==== MATERIAL FOR THIS TASK

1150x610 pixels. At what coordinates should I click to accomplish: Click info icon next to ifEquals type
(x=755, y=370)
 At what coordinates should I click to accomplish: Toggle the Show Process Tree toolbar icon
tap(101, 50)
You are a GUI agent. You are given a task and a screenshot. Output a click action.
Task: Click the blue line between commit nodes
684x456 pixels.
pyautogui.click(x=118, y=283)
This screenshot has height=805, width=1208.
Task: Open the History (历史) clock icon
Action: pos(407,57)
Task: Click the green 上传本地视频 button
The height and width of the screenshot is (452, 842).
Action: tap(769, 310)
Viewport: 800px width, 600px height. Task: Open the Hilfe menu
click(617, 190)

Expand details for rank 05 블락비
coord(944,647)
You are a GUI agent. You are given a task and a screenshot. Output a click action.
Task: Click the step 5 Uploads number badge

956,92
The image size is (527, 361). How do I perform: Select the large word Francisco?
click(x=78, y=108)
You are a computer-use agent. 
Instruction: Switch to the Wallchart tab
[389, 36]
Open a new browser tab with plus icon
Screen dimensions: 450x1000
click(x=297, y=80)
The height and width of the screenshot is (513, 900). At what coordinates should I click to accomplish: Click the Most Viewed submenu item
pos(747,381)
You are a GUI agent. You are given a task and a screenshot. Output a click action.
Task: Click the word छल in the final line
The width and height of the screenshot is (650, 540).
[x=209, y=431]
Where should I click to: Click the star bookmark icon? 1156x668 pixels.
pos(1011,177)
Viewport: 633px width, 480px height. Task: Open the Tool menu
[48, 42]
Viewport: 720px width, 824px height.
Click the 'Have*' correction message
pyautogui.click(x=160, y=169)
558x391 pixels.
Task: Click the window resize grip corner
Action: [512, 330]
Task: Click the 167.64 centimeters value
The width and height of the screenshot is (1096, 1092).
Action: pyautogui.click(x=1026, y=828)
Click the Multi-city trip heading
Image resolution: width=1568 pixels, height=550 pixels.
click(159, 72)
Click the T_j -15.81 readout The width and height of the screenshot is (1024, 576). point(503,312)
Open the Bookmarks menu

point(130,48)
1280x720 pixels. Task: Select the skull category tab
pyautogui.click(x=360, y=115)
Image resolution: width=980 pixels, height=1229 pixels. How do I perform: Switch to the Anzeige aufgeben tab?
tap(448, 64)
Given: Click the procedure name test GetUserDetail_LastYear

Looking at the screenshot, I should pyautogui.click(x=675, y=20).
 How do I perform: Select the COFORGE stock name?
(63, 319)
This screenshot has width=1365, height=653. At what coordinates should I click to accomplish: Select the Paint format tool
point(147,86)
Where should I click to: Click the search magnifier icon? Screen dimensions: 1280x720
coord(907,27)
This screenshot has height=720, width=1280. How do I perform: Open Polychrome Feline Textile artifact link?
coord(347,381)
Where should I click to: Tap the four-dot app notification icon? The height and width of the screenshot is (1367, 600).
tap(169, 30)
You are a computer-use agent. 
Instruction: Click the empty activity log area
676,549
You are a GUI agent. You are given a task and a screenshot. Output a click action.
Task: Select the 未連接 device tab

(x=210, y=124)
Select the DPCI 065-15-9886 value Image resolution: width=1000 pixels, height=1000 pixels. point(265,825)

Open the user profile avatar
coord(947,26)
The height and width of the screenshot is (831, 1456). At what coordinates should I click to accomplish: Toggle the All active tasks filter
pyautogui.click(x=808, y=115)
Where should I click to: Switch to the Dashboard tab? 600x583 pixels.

========

### THE PROBLEM
Please write out all the data above, exactly as it reads.

### REPLY TO THE EXERCISE
1150x610 pixels. At what coordinates should I click to accomplish: Click info icon next to ifEquals type
(x=755, y=370)
 At what coordinates should I click to accomplish: Toggle the Show Process Tree toolbar icon
tap(101, 50)
You are a GUI agent. You are given a task and a screenshot. Output a click action.
Task: Click the blue line between commit nodes
684x456 pixels.
pyautogui.click(x=118, y=283)
This screenshot has height=805, width=1208.
Task: Open the History (历史) clock icon
Action: pos(407,57)
Task: Click the green 上传本地视频 button
The height and width of the screenshot is (452, 842).
Action: tap(769, 310)
Viewport: 800px width, 600px height. Task: Open the Hilfe menu
click(617, 190)

Expand details for rank 05 블락비
coord(944,647)
You are a GUI agent. You are given a task and a screenshot. Output a click action.
Task: Click the step 5 Uploads number badge

956,92
The image size is (527, 361). How do I perform: Select the large word Francisco?
click(x=78, y=108)
You are a computer-use agent. 
Instruction: Switch to the Wallchart tab
[389, 36]
Open a new browser tab with plus icon
Screen dimensions: 450x1000
click(x=297, y=80)
The height and width of the screenshot is (513, 900). At what coordinates should I click to accomplish: Click the Most Viewed submenu item
pos(747,381)
You are a GUI agent. You are given a task and a screenshot. Output a click action.
Task: Click the word छल in the final line
The width and height of the screenshot is (650, 540).
[x=209, y=431]
Where should I click to: Click the star bookmark icon? 1156x668 pixels.
pos(1011,177)
Viewport: 633px width, 480px height. Task: Open the Tool menu
[48, 42]
Viewport: 720px width, 824px height.
Click the 'Have*' correction message
pyautogui.click(x=160, y=169)
558x391 pixels.
Task: Click the window resize grip corner
Action: [512, 330]
Task: Click the 167.64 centimeters value
The width and height of the screenshot is (1096, 1092).
Action: pyautogui.click(x=1026, y=828)
Click the Multi-city trip heading
Image resolution: width=1568 pixels, height=550 pixels.
click(159, 72)
Click the T_j -15.81 readout The width and height of the screenshot is (1024, 576). point(503,312)
Open the Bookmarks menu

point(130,48)
1280x720 pixels. Task: Select the skull category tab
pyautogui.click(x=360, y=115)
Image resolution: width=980 pixels, height=1229 pixels. How do I perform: Switch to the Anzeige aufgeben tab?
tap(448, 64)
Given: Click the procedure name test GetUserDetail_LastYear

Looking at the screenshot, I should pyautogui.click(x=675, y=20).
 How do I perform: Select the COFORGE stock name?
(63, 319)
This screenshot has width=1365, height=653. At what coordinates should I click to accomplish: Select the Paint format tool
point(147,86)
Where should I click to: Click the search magnifier icon? Screen dimensions: 1280x720
coord(907,27)
This screenshot has height=720, width=1280. How do I perform: Open Polychrome Feline Textile artifact link?
coord(347,381)
Where should I click to: Tap the four-dot app notification icon? The height and width of the screenshot is (1367, 600).
tap(169, 30)
You are a computer-use agent. 
Instruction: Click the empty activity log area
676,549
You are a GUI agent. You are given a task and a screenshot. Output a click action.
Task: Select the 未連接 device tab

(x=210, y=124)
Select the DPCI 065-15-9886 value Image resolution: width=1000 pixels, height=1000 pixels. point(265,825)

Open the user profile avatar
coord(947,26)
The height and width of the screenshot is (831, 1456). At what coordinates should I click to accomplish: Toggle the All active tasks filter
pyautogui.click(x=808, y=115)
Where should I click to: Switch to the Dashboard tab? 600x583 pixels.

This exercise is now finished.